The incremental discounted cost per person vaccinated with a birth dose of hepatitis B is approximately US$2, and that for the tetravalent vaccine was between US$7 and US$8. The 10-year time period for our analysis is too short to accumulate deaths averted resulting from hepatitis B vaccination because deaths from liver cancer occur at older ages. Beutels's (1998, 2001) reviews of studies of the cost-effectiveness of introducing hepatitis B vaccine indicate that results vary depending on assumptions of endemicity and the methodology used, with a cost per death averted ranging from US$3,500 to US$271,800.
Rubella vaccination had a low additional cost per person vaccinated, at slightly more than US$1. Golden and Shapiro (1984) found that vaccinating all prepubertal children with rubella vaccine had the highest benefit-cost ratio (ranging from US$1.70 to US$1.96). Most benefits were future cost savings from long-term institutional care. When rubella was delivered in combination with measles and mumps, the benefit-cost ratios varied from US$4.70 to US$38.80 (Hinman and others 2002).

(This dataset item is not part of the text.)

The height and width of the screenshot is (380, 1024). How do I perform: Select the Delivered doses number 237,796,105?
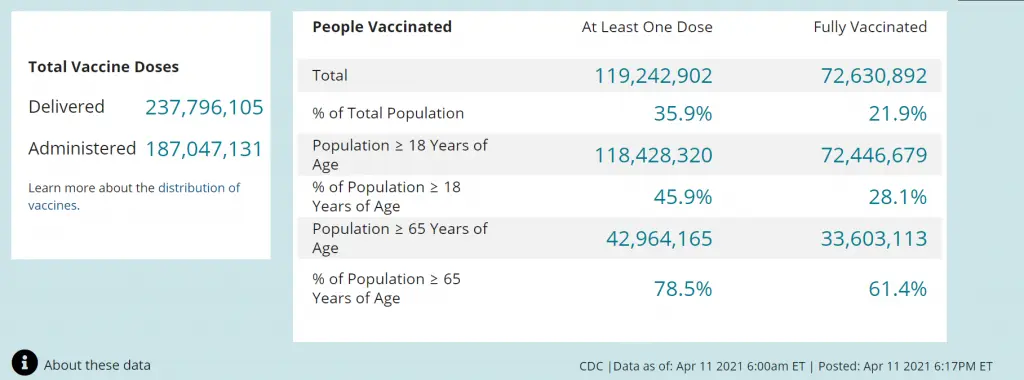tap(204, 107)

The additional cost per person vaccinated with one dose of Japanese encephalitis vaccine was between US$4.37 and US$4.56. A study in Thailand using two doses showed a cost per child ranging from US$2.31 to US$4.20, depending on the mode of delivery (Siraprapasiri, Sawaddiwudhipong, and Rojanasuphot 1997). Ding and others (2003) estimate a cost per case averted of US$258 and a cost per DALY averted of US$16.80 for a five-dose inactivated Japanese encephalitis vaccine.

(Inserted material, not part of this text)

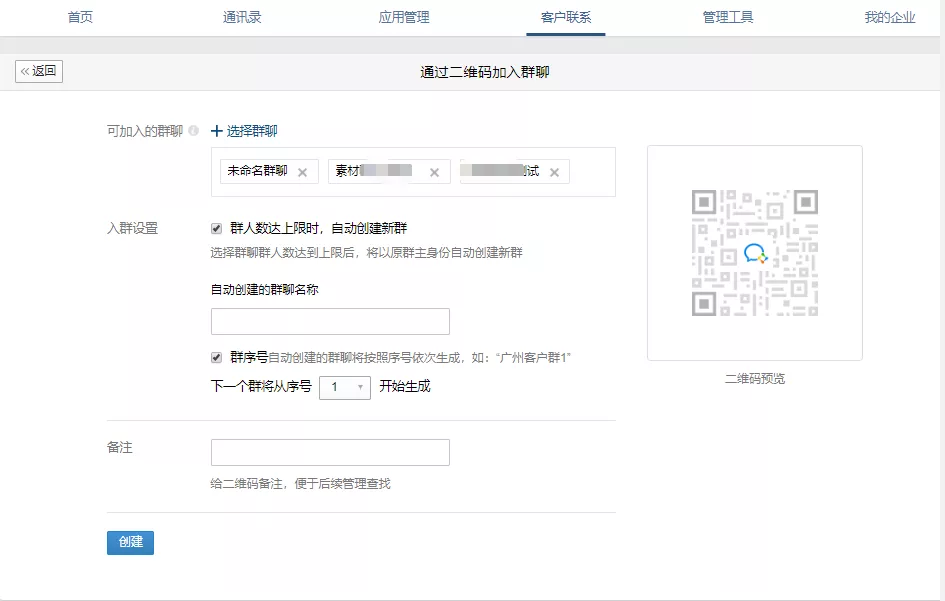Viewport: 945px width, 601px height.
Task: Go to the 我的企业 tab
Action: [890, 17]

Our analysis suggests an additional discounted cost per person vaccinated for injectable polio vaccine of between US$6.60 and US$7.32, depending on coverage levels and mix of delivery strategy. The additional discounted unit cost of the combination DTP-IPV vaccine was higher, ranging from US$13.88 to US$15.28. These results are also sensitive to the current prices of the vaccine, which will probably decline in coming years. Brenzel (1995) finds that in India the cost per case prevented for the combination DTP-polio vaccine was much lower than for oral polio vaccine (OPV), primarily because the combination vaccine was associated with a greater reduction in the number of polio cases. Miller and others (1996) suggest that introducing IPV into routine vaccination in the United States would cost an additional US$15 million to US$28 million depending on the type of schedule adopted, resulting in a cost per vaccine-associated paralytic poliomyelitis case prevented of approximately US$3 million. Sangrugee, Caceres, and Cochi (2004) found that the least costly option would be for programs to stop providing OPV after postpolio eradication and certification and that optionally introducing IPV with universal IPV had the highest costs and the lowest expected number of vaccine-associated paralytic poliomyelitis cases. If the unit price of IPV fell to US$0.47, switching to IPV from OPV would be economically worthwhile.